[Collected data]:

========

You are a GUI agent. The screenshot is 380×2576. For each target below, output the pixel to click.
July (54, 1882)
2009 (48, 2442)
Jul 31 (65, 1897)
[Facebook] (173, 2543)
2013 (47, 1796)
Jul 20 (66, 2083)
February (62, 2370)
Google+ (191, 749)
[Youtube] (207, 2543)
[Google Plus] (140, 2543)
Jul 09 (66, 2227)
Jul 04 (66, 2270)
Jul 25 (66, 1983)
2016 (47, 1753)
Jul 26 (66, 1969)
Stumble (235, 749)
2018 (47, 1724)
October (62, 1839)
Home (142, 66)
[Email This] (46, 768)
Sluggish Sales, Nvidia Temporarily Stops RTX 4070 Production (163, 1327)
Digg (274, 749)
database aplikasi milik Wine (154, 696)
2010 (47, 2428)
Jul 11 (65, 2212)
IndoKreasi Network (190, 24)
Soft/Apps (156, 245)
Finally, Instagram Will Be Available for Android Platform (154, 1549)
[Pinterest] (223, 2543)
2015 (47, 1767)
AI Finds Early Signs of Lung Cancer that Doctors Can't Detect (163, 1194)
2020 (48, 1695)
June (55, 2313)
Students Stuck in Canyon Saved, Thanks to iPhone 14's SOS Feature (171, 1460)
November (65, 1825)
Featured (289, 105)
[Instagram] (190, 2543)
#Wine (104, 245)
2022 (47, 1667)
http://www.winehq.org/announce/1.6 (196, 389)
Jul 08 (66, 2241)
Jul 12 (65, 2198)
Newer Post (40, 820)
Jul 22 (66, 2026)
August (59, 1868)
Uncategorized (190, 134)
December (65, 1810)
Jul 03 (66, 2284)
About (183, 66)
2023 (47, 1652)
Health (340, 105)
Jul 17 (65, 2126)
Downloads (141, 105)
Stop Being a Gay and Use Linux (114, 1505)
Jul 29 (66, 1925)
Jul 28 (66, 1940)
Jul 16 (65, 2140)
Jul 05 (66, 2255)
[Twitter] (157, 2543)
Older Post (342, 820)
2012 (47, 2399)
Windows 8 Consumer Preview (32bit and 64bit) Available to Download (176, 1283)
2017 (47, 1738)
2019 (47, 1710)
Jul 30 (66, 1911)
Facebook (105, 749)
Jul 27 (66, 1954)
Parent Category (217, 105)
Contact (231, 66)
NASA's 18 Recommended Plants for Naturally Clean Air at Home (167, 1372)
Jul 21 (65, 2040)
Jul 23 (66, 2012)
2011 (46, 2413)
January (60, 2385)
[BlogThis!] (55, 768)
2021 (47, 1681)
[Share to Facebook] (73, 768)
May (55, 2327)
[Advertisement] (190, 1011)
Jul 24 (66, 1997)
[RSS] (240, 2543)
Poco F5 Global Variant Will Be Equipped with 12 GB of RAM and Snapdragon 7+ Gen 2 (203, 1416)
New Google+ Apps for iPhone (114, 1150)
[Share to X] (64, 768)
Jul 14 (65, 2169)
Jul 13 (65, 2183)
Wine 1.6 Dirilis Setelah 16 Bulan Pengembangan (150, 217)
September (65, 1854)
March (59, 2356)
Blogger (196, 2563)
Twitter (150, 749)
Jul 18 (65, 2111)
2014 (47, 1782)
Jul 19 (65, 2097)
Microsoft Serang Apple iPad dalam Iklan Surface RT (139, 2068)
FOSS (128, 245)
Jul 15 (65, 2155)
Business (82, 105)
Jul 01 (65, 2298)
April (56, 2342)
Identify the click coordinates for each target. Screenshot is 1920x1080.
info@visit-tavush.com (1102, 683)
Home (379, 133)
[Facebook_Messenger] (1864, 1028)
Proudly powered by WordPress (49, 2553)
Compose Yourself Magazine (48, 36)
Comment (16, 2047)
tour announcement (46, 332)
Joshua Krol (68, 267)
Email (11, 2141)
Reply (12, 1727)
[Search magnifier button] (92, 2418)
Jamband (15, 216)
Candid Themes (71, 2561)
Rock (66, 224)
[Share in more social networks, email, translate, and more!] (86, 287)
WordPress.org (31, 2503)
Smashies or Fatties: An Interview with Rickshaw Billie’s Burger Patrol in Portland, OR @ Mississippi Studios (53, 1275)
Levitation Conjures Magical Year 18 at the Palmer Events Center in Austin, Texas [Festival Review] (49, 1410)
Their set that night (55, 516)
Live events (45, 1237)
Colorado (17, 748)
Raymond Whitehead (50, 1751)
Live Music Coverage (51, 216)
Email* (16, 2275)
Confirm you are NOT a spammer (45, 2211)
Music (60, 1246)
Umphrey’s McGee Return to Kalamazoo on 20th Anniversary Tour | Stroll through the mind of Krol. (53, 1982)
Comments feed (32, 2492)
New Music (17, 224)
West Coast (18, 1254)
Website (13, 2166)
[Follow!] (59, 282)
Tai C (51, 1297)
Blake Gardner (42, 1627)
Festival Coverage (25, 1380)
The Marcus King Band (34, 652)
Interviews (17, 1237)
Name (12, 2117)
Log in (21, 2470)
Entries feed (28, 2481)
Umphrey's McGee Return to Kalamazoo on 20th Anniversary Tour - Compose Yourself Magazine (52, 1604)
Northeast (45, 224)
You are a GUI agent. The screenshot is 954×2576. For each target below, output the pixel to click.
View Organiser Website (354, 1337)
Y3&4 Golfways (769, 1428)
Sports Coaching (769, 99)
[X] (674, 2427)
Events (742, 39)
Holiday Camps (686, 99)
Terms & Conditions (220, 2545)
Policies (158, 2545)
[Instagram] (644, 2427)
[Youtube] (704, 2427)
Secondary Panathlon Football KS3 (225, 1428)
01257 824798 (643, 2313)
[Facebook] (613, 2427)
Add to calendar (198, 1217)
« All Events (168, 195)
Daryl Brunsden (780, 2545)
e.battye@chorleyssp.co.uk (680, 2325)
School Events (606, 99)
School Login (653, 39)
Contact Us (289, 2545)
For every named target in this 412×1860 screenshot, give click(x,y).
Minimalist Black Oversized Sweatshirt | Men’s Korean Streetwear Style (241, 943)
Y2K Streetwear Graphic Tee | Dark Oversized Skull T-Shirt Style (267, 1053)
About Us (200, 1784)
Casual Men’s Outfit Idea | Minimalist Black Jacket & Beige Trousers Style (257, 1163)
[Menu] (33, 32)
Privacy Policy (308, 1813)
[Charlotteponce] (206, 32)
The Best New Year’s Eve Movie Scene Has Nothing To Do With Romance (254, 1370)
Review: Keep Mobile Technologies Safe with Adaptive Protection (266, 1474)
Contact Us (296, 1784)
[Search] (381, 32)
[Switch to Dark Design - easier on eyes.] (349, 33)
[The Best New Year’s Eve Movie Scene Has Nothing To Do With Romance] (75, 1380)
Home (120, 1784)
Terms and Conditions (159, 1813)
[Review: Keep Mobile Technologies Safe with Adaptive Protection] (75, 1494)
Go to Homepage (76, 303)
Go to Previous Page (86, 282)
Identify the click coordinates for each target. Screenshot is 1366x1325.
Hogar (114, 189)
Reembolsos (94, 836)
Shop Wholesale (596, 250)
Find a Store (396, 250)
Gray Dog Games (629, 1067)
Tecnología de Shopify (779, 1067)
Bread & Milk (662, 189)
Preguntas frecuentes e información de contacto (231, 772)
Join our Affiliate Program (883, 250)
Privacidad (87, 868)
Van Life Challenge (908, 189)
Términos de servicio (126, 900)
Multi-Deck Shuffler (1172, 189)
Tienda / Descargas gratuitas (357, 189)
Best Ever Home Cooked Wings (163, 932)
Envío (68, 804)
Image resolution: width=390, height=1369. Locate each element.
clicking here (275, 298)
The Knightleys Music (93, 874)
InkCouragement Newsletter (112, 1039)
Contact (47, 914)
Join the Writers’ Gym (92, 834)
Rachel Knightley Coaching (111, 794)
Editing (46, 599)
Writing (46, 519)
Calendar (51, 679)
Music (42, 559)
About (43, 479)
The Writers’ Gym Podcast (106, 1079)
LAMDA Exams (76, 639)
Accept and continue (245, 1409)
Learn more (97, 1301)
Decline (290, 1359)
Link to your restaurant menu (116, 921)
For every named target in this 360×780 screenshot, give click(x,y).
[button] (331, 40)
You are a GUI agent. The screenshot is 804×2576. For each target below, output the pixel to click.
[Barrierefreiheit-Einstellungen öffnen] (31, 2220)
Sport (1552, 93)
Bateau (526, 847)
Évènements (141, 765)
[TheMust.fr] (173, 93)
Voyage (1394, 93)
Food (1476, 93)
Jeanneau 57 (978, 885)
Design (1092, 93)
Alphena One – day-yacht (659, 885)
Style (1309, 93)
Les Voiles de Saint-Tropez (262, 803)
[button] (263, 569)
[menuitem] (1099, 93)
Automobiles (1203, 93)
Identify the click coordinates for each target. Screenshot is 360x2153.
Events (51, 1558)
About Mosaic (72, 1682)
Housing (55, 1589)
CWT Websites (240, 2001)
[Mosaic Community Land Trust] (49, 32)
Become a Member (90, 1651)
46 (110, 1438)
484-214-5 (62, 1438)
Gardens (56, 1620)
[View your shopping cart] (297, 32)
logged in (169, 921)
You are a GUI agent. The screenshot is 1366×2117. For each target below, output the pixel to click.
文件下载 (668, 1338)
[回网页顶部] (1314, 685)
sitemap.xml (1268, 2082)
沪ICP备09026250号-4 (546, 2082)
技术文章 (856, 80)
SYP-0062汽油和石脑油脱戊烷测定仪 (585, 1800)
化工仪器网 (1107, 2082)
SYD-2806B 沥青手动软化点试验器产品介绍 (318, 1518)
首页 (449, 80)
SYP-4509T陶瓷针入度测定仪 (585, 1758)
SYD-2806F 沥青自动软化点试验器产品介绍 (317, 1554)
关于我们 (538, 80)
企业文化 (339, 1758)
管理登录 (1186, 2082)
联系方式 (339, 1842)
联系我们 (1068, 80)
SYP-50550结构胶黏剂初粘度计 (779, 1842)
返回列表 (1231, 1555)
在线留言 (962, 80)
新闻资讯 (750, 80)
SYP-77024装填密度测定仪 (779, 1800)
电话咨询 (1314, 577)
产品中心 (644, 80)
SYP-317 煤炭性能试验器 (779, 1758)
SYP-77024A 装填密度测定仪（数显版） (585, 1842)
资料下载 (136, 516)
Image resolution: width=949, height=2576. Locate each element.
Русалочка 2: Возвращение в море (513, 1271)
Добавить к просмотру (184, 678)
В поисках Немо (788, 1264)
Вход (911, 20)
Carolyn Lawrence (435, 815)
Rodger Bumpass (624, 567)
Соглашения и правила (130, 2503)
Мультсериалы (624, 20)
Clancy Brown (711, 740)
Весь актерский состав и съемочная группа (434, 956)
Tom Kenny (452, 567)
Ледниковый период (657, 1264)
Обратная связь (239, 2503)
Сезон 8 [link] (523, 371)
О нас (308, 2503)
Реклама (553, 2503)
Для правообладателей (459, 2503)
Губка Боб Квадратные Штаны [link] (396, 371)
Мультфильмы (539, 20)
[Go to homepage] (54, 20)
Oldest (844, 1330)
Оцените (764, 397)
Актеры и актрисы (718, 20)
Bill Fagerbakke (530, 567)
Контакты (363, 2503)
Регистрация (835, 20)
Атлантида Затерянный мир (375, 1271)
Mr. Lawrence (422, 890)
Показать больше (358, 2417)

========

[Work required]:
Emit an exact copy of the lines spanning the start of the records to the line containing "Soft/Apps (156, 245)", inclusive, and no other output.

[Answer for this exercise]:
You are a GUI agent. The screenshot is 380×2576. For each target below, output the pixel to click.
July (54, 1882)
2009 (48, 2442)
Jul 31 (65, 1897)
[Facebook] (173, 2543)
2013 (47, 1796)
Jul 20 (66, 2083)
February (62, 2370)
Google+ (191, 749)
[Youtube] (207, 2543)
[Google Plus] (140, 2543)
Jul 09 (66, 2227)
Jul 04 (66, 2270)
Jul 25 (66, 1983)
2016 (47, 1753)
Jul 26 (66, 1969)
Stumble (235, 749)
2018 (47, 1724)
October (62, 1839)
Home (142, 66)
[Email This] (46, 768)
Sluggish Sales, Nvidia Temporarily Stops RTX 4070 Production (163, 1327)
Digg (274, 749)
database aplikasi milik Wine (154, 696)
2010 (47, 2428)
Jul 11 (65, 2212)
IndoKreasi Network (190, 24)
Soft/Apps (156, 245)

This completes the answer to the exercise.